Bir süre yüzünü inceledim. Yine bu noktaya varmışsak arkadaş kalmış olmamız o kadar da kötü değildi. Bunu kabul etmek içimi soğuttu. Artık pişmanlık hissetmiyordum.
Yalnızca ona son kez sarılmak ve bu sefer düzgün bir şekilde vedalaşmak istiyordum. Bu, onu son kez canlı bir anı olarak hatırlamam için iyi bir seçenekti.
Hafifçe tebessüm ettim.
"İnan bana gelmezse seni hayatından çıkardığı için değerli bir elması kaybetmiş olur." dedim.
Bu söz duraksamasına sebep oldu.
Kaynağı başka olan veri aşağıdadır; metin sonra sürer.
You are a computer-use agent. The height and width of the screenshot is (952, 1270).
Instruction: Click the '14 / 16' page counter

Aslında kendi kaybımdan bahsettiğimi anlamıştı.
Bilmem, belki de ona sayıp sövmüştüm ayrılırken. Ya da değer vermediğimi hissettirmiştim. Ne olduğunu bilmesem de şaşkın bakışından bir şeyi tuhaf bulduğunu anlayabiliyordum.
Ardından o da boşverdi ve gözleri parıldadı. Yeniden o çok sevdiği kıymetlisine bakar gibi bir bakış belirdi yüzünde ve nihayet uzanıp beni kolları arasına alacak cesareti buldu. Başım göğsüne yaslandığında birkaç dakika önce hissettiğim kalp atışlarına yeniden kavuşmanın verdiği neşe ve huzurla doldu içim.
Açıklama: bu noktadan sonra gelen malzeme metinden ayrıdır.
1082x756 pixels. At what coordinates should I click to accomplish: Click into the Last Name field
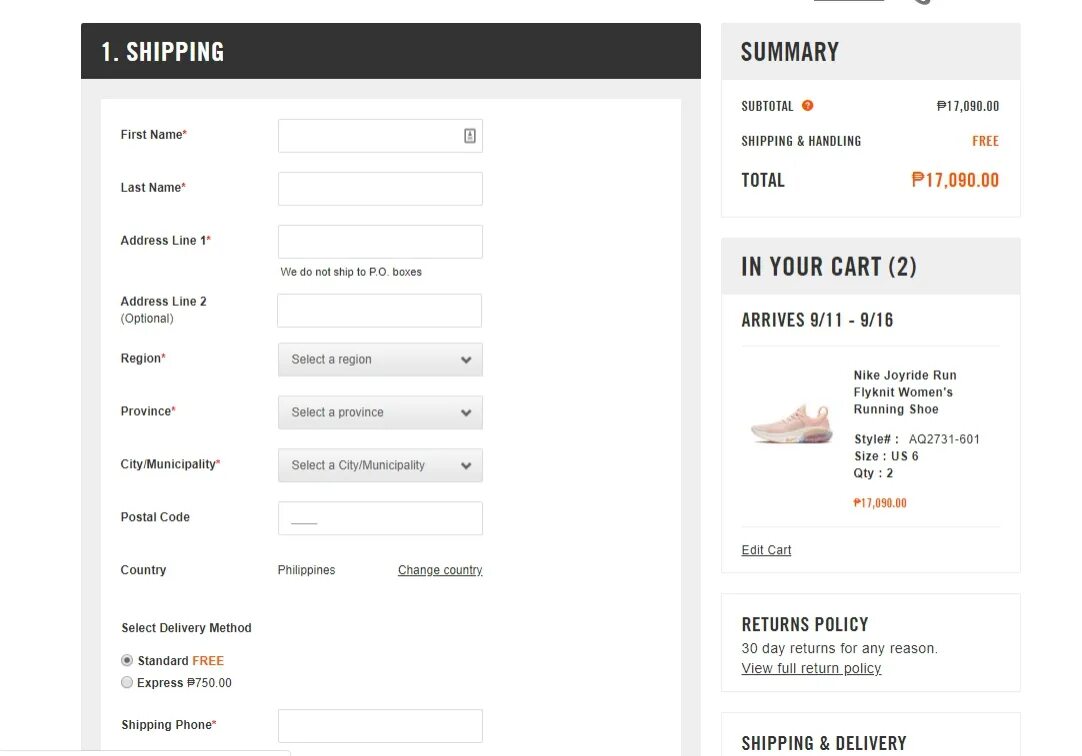click(x=380, y=189)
" Öyle mi diyorsun?" dedi tatlı tatlı.
Kokusu da dokunuşu kadar sıcaktı. Sarılışındaki özlemi derinden hissettiğimde bunun bir veda olduğunu hatırladım. Kendimi tutamadım ve o görmediği için gözümden bir yaş akmasına izin verdim.
Başımı onaylamak için salladım. Saçım gömleğinde kıvrıldı bir yukarı bir aşağı. Gözümden akan yaşı parmaklarımla sildim ve gözlerimi gözlerine çevirdim. Hem bir özür hem de yüzleşmeydi bu.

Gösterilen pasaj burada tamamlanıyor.